Dans un rapport publié jeudi, l'International Crisis Group (ICG) recommande aux États-Unis, aux Nations unies, à l'Union européenne et aux pays africains, l'adoption de ces sanctions, ensemble ou de manière unilatérale.

«Des mesures nouvelles et sévères sont nécessaires pour faire changer la politique de Khartoum», affirme l'ICG, soulignant que «la diplomatie de la patience et la confiance en la bonne foi» des autorités soudanaises avaient abouti à «un échec manifeste».

L'organisation non gouvernementale internationale, qui se présente comme indépendante, suggère d'imposer aux hauts responsables du Parti du congrès national du président soudanais Omar el-Béchir responsables d'atrocités au Darfour l'interdiction de voyager, et de geler leurs avoirs.

Le Conseil de sécurité de l'ONU devrait également, selon l'ICG, ouvrir une enquête sur les avoirs du parti au pouvoir et les entreprises qui lui sont liées en vue de limiter le financement de milices pro-gouvernementales au Darfour.

L'ICG recommande aussi d'envisager des sanctions pétrolières contre le Soudan ainsi que la création d'une zone d'exclusion aérienne au-dessus de cette région de l'ouest du Soudan en proie à la guerre et à une grave crise humanitaire.

Depuis le début du conflit entre rebelles locaux et milices pro-gouvernementales en février 2003, au moins 200.000 personnes ont péri des effets de la famine, des combats ou de maladie, selon les Nations unies.

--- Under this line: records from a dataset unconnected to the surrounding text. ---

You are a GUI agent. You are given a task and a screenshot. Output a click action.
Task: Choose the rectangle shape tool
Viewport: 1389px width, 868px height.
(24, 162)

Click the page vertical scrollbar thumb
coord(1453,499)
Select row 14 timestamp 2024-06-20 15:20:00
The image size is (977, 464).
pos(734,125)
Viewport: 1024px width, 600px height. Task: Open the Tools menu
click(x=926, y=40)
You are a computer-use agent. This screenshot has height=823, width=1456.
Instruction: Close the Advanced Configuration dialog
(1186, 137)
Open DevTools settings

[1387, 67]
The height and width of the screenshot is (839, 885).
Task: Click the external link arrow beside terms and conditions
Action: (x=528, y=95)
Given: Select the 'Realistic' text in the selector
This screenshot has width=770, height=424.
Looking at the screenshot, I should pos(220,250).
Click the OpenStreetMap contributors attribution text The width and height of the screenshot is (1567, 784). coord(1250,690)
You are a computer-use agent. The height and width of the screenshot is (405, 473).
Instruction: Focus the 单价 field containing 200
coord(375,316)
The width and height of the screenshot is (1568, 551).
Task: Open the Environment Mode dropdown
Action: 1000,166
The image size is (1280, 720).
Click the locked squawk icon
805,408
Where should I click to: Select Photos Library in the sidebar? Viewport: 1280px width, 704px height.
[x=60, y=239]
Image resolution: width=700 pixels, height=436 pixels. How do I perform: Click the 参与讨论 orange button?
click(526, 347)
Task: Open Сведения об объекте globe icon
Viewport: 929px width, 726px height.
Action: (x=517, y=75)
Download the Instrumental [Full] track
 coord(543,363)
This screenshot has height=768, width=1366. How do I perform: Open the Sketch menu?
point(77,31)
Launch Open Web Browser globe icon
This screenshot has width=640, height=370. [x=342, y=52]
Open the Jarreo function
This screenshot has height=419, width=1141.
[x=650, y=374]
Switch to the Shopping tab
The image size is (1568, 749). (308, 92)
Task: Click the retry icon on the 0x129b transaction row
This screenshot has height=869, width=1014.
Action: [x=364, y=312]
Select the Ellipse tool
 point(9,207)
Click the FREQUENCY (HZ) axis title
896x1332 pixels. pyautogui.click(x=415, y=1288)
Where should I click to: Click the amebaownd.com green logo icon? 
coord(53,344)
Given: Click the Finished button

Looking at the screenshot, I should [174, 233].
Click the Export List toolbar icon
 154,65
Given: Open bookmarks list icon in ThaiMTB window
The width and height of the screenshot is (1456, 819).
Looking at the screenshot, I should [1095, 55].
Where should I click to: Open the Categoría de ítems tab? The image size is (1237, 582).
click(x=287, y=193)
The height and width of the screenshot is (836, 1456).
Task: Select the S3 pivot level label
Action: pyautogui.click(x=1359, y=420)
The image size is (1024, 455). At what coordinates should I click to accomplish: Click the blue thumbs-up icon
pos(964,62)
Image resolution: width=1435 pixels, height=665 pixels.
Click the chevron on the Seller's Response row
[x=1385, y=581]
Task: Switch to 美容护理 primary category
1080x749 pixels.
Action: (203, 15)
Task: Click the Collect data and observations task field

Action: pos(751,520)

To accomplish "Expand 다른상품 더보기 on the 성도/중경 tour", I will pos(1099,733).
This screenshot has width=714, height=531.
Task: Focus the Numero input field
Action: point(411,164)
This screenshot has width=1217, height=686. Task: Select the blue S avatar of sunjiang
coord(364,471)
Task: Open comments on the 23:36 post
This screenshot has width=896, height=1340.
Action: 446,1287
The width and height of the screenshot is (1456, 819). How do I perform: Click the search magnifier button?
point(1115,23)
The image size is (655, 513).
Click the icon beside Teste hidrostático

Le Conseil de sécurité de l'ONU a décidé le 31 août l'envoi d'une force d'environ 17.000 soldats et 3.000 policiers pour prendre la relève de la Mission de l'Union africaine (Amis) mal équipée et financée.

Mais le gouvernement soudanais s'oppose farouchement à ce déploiement, l'assimilant à une tentative occidentale de recoloniser le Soudan, et le mandat de l'Amis a été prolongé jusqu'au 31 décembre.

Depuis quelque temps, les cris d'alarme se multiplient pour dénoncer la situation dans la région.

Mardi, le président nigérian Olusegun Obasanjo a ainsi mis en garde contre un «génocide» tandis que le coordonnateur des affaires humanitaires des Nations Unies, Jan Egeland, a évoqué mercredi le «cauchemar» du Darfour.

«L'impasse sur le déploiement d'une force de maintien de la paix de l'ONU est une conséquence directe de l'échec de la communauté internationale qui (...) n'a pas réussi à appliquer des pressions diplomatiques et économiques sur le gouvernement du Soudan et ses hauts responsables», estime l'ICG dans son rapport de 19 pages.

Estimant que l'accord de paix signé en mai à Abuja par le gouvernement soudanais et la principale faction rebelle était «pratiquement mort», l'ICG juge nécessaire de trouver un nouveau cadre pour le processus de paix.

L'ONG souligne également que si la communauté internationale fait «généralement usage d'une réthorique ferme» à l'encontre du gouvernement soudanais, elle n'a «que rarement fait des pressions significatives» sur ce dernier. «Cela a conduit l'élite au pouvoir au Soudan à croire qu'elle pouvait agir quasiment en toute impunité au Darfour», ajoute le rapport.

Basé à Bruxelles, l'ICG est une ONG financée par des agences gouvernementales et des associations caritatives ainsi que des sociétés et des particuliers. Son président est l'ancien ministre australien des Affaires étrangères Gareth Evans.